Shares in credit scoring software firm Experian (EXPN) fell to a 2-year low despite a seemingly positive trading update. The shares fell as much as 216p or 6.7% to £30.11, taking out their April 2025 low in the process.
| Share price: £30.65 (-5%) | PE: 27.7x |
| Market Cap: £27.9bn | Yield: 1.5% |
FORECASTS UNCHANGED
The company, whose products help banks and credit card firms improve their loan quality, said Q3 trading met its expectations. For the three months to 31 December, group revenue was up 8% organically and 12% at current exchange rates.
Growth in North America was strong at 11%, while Latin America outperformed with a 25% jump in revenue. The UK & Ireland and EMEA/Asia Pacific were more measured with 9% and 7% growth respectively.
By business area, North American growth came from both B2B and Consumer, whereas other regions saw little or no growth in B2B. North America represents 68% of group revenue, while Latin America, UK & Ireland and EMEA/Asia Pacific make up the rest.

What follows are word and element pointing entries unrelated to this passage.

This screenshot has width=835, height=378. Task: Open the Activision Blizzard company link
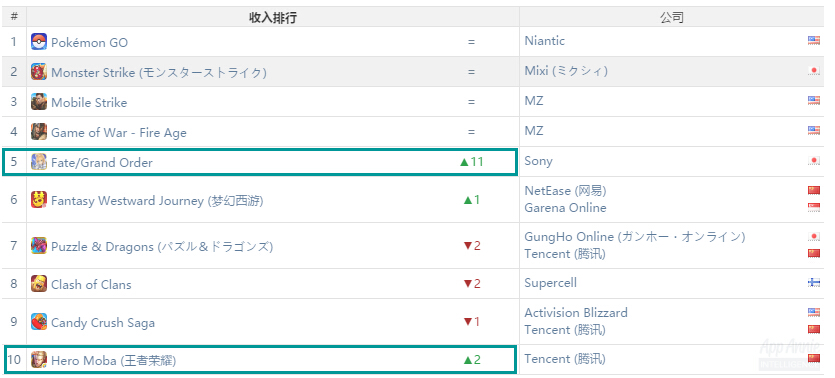pos(576,313)
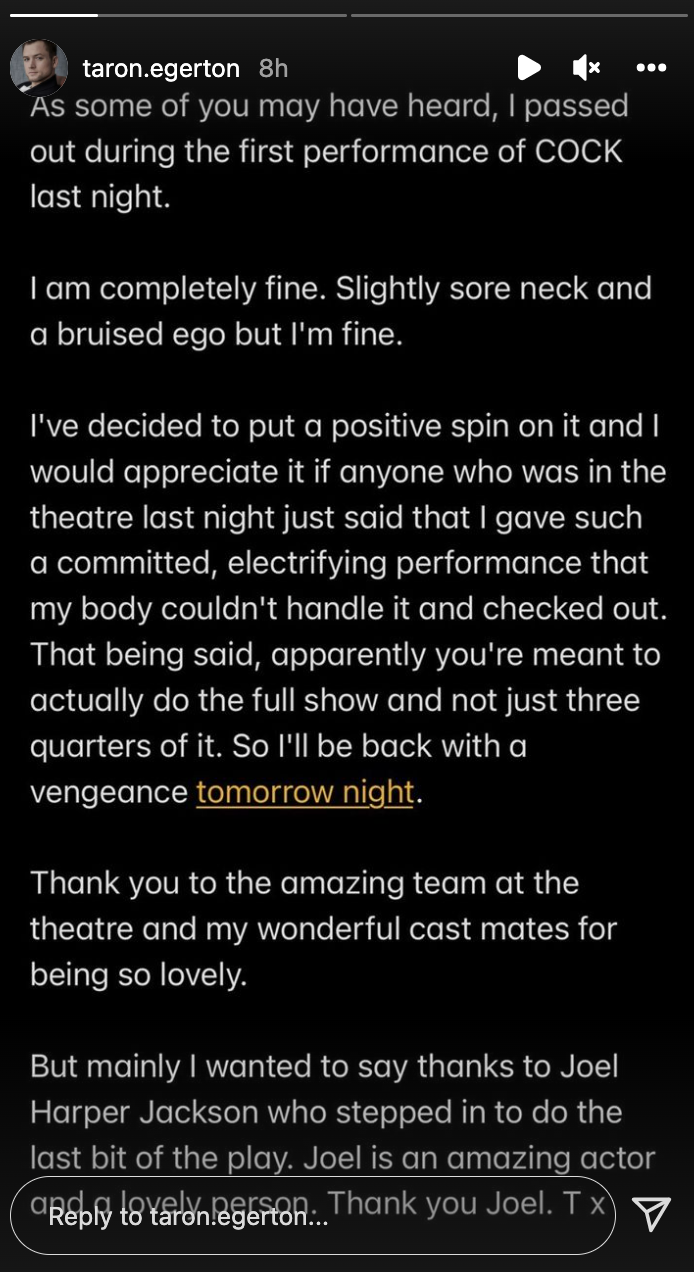Click the "vengeance" word before the link
This screenshot has width=694, height=1272.
[x=109, y=792]
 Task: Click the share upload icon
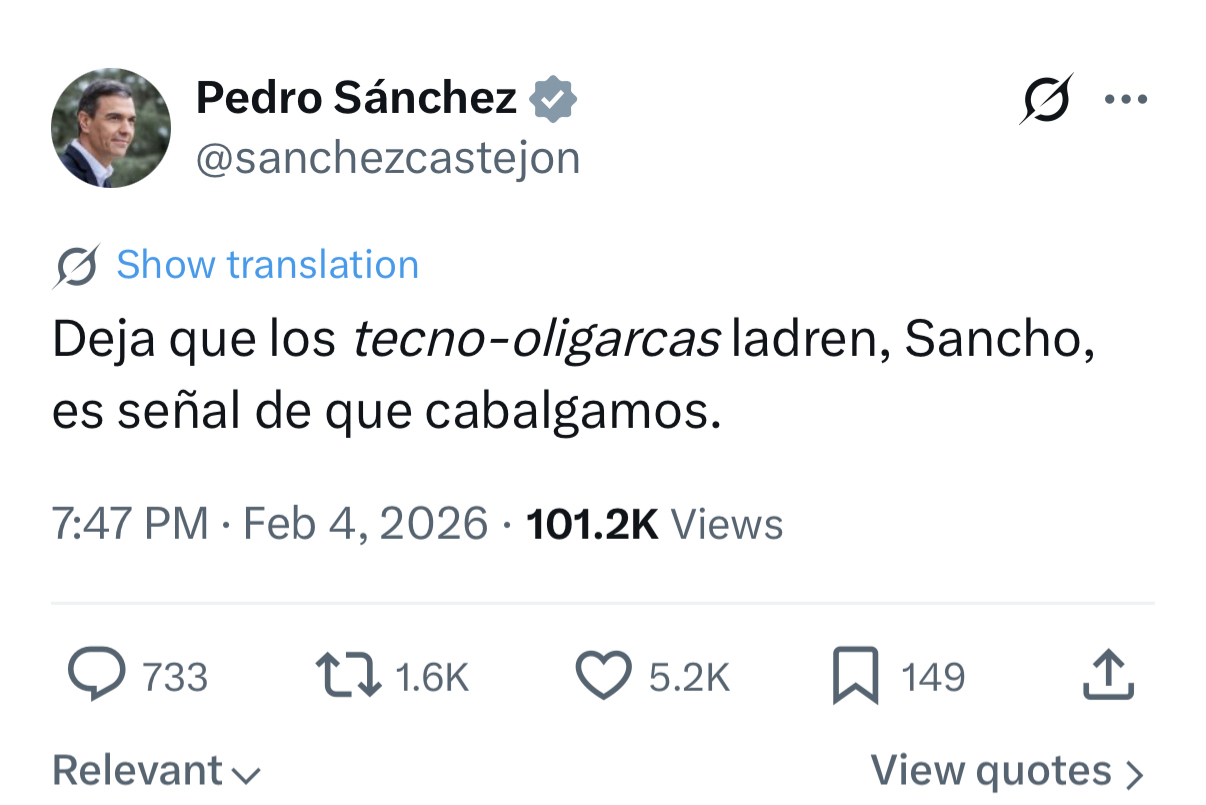[x=1109, y=675]
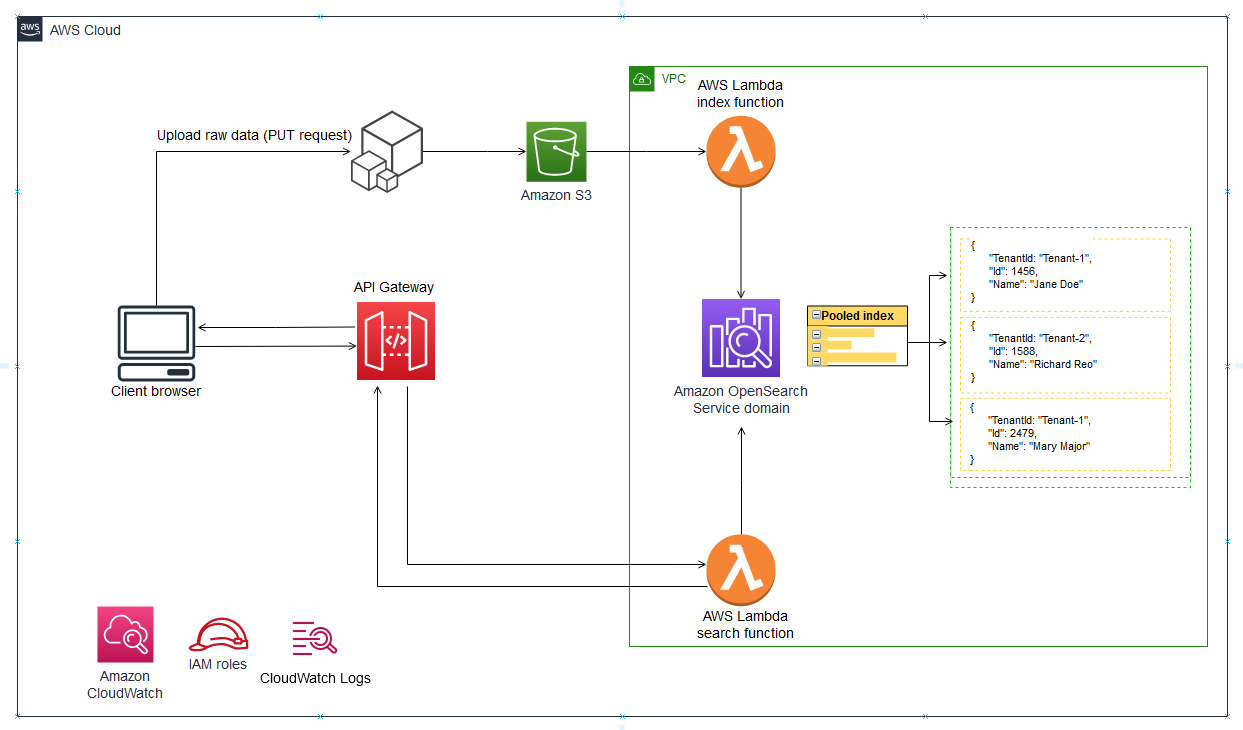Viewport: 1243px width, 730px height.
Task: Click the API Gateway icon
Action: (396, 340)
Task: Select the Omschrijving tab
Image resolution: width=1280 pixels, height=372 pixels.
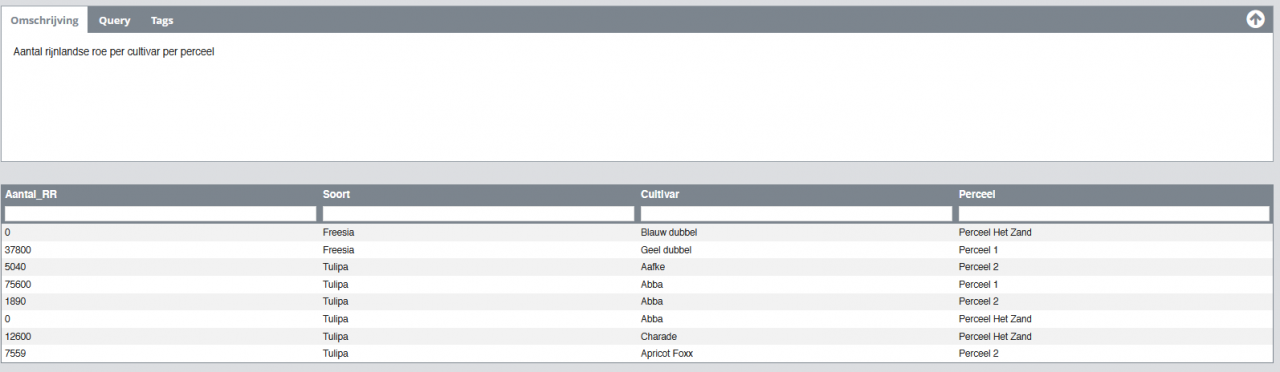Action: [x=45, y=20]
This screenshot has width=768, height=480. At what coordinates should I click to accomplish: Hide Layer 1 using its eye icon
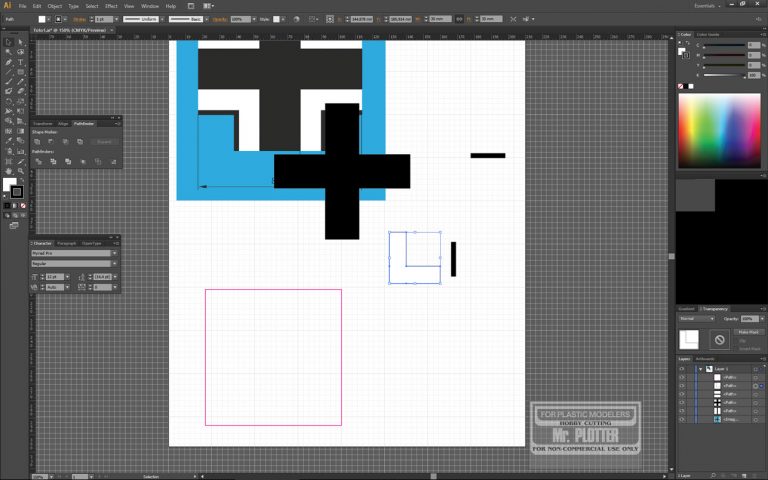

‘With continued strong momentum, our full year expectations are unchanged’, commented chief executive Brian Cassin. ‘We continue to leverage our scaled proprietary data assets, strong technology and deep expertise to deliver on our strategic priorities.’

Our sense from the market’s reaction to today’s update is investors were looking for Experian to raise guidance. Failure to meet those expectations has sent the stock price to a 2-year low.
In his statement, the CEO referred to ‘crystallising exciting new AI opportunities’, but there were no details. We suspect that actually, deep down, the market is concerned AI will cannibalise Experian’s business, not help it.
The stock happens to be another of Nick Train’s favourites and is the second largest holding in Finsbury Growth & Income (FGT). At 11.6%, the stock is only marginally smaller than accounting software firm Sage (SGE) which is 12% of the portfolio.